[Items from a data source]
_ _ _ _

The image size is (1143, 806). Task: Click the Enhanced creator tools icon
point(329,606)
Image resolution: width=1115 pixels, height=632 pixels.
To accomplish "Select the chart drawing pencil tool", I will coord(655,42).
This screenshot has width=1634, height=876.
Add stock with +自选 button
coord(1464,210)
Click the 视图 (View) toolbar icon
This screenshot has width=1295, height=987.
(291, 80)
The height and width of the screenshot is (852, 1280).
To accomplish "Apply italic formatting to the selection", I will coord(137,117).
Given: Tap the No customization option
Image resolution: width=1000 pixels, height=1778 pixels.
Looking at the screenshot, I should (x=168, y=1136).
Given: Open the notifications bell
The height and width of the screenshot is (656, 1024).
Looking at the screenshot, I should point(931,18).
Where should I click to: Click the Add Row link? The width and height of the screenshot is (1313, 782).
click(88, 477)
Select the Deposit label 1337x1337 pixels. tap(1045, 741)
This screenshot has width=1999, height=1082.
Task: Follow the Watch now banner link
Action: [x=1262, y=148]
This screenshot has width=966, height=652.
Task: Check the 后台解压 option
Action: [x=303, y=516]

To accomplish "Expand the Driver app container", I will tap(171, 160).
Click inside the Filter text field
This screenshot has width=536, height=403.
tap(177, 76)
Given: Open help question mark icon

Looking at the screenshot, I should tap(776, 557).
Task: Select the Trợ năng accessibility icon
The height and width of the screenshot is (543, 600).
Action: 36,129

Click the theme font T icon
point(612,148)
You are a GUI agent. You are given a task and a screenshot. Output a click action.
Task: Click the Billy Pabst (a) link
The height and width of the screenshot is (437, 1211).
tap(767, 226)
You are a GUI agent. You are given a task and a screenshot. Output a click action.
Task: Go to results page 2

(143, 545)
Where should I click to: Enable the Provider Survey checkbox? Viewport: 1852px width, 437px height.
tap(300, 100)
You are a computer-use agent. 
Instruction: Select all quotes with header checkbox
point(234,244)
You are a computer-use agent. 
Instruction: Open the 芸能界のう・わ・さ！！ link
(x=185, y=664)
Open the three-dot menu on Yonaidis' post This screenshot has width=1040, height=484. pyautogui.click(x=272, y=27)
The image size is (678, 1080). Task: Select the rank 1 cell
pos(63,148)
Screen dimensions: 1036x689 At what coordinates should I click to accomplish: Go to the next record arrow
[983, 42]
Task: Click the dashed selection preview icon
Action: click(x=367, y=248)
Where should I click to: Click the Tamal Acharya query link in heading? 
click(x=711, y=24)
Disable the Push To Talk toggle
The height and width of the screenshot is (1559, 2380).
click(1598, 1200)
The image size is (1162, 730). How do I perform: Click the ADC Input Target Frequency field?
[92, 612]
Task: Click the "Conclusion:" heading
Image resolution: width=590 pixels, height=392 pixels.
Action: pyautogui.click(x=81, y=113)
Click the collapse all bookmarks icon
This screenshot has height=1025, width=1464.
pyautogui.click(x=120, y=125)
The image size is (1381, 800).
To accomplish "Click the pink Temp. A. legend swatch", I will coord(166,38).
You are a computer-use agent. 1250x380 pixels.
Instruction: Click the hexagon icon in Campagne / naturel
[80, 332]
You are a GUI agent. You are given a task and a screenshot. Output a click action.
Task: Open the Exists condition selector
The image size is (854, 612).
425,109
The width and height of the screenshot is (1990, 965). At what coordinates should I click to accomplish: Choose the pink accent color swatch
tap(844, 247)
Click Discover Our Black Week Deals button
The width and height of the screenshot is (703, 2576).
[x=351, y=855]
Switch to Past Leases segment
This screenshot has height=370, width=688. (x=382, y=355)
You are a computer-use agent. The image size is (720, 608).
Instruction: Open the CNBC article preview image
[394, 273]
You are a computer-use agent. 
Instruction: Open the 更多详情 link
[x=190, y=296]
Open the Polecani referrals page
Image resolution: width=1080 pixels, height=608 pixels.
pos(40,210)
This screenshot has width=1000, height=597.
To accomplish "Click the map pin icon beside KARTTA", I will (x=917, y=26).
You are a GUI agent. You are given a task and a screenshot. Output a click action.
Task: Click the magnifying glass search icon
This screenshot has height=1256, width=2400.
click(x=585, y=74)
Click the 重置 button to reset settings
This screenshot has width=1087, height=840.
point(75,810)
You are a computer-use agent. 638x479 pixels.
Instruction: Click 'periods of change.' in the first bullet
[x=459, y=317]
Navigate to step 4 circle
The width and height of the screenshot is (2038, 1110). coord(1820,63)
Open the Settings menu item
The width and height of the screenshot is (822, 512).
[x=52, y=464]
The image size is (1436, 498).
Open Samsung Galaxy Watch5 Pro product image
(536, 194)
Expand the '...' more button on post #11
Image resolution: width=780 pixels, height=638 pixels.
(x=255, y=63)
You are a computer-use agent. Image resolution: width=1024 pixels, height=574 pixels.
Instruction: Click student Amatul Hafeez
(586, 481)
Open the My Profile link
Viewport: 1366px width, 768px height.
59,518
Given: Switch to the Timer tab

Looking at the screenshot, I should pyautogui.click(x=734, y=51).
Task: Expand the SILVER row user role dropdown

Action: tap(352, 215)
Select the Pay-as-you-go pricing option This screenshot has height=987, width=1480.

_ _ _ _

**Required work:** From the records above, return each line that includes "post".

**Task solution:**
Open the three-dot menu on Yonaidis' post This screenshot has width=1040, height=484. pyautogui.click(x=272, y=27)
Expand the '...' more button on post #11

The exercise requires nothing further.